Healthcare Organizations Again Go to Bat for AHRQ
Healthcare organizations are once again urging U.S. Senate and House leaders to protect the Department of Health and Human Services’ Agency for Healthcare Research and Quality (AHRQ) from more budget cuts for 2017.
Last week, 168 organizations across healthcare wrote two letters, one to the Senate, one to the House of Representatives, urging them to “protect AHRQ’s budget from further cuts and provide the agency at least $334 million in budget authority, consistent with current levels.” The letter read, “We understand lawmakers face difficult choices in funding myriad priorities with increasingly limited resources, but deep cuts to AHRQ in the current environment are pennywise and pound foolish.”
It continued, “With the federal government being the largest purchaser of healthcare—more than $1 trillion per year and rising—it has a responsibility to fund research that determines how to make care as effective, efficient, affordable, equitable, and safe as possible.” This is where AHRQ comes in, an agency with the sole purpose of generating and disseminating such evidence, the organizations stated. “The health services research, quality improvement protocols, datasets, and tools supported by AHRQ are used in hospitals, medical centers, physician and other clinician practices, nursing facilities, clinics, and public health departments in communities across the nation to improve the quality, access, and value of the healthcare system,” the letter said.

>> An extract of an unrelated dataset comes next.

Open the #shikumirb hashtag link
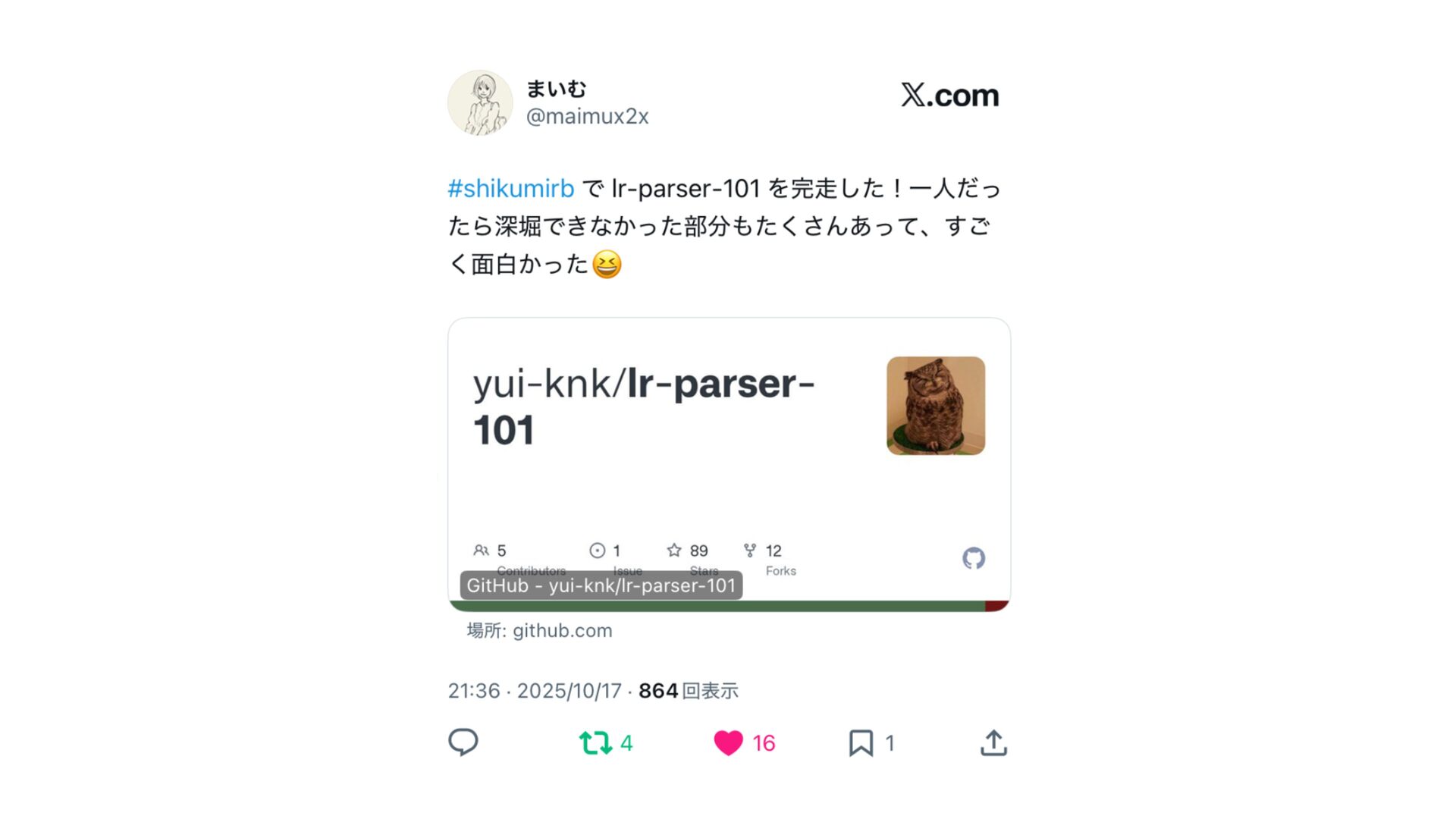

In June, the Senate Committee on Appropriations approved for Senate consideration a bipartisan spending bill that among other things, would cut AHRQ funding by $10 million to $324 million. Last year, AHRQ saw its 2015 budget of $364 million cut by about 8 percent. The research agency has long been disliked by some members of Congress who feel that the organization's work has not led to proven results. There was even a point last year when there was discussion that AHRQ would be terminated completely.
The proposed cuts in this bill would significantly undermine AHRQ’s role, the organizations wrote in the letter. “Understanding how to most effectively and efficiently deliver cures to patients through health services research is a critical component on the health research continuum, and one that has implications for health care quality, cost, access and ultimately patient outcomes,” the letter stated.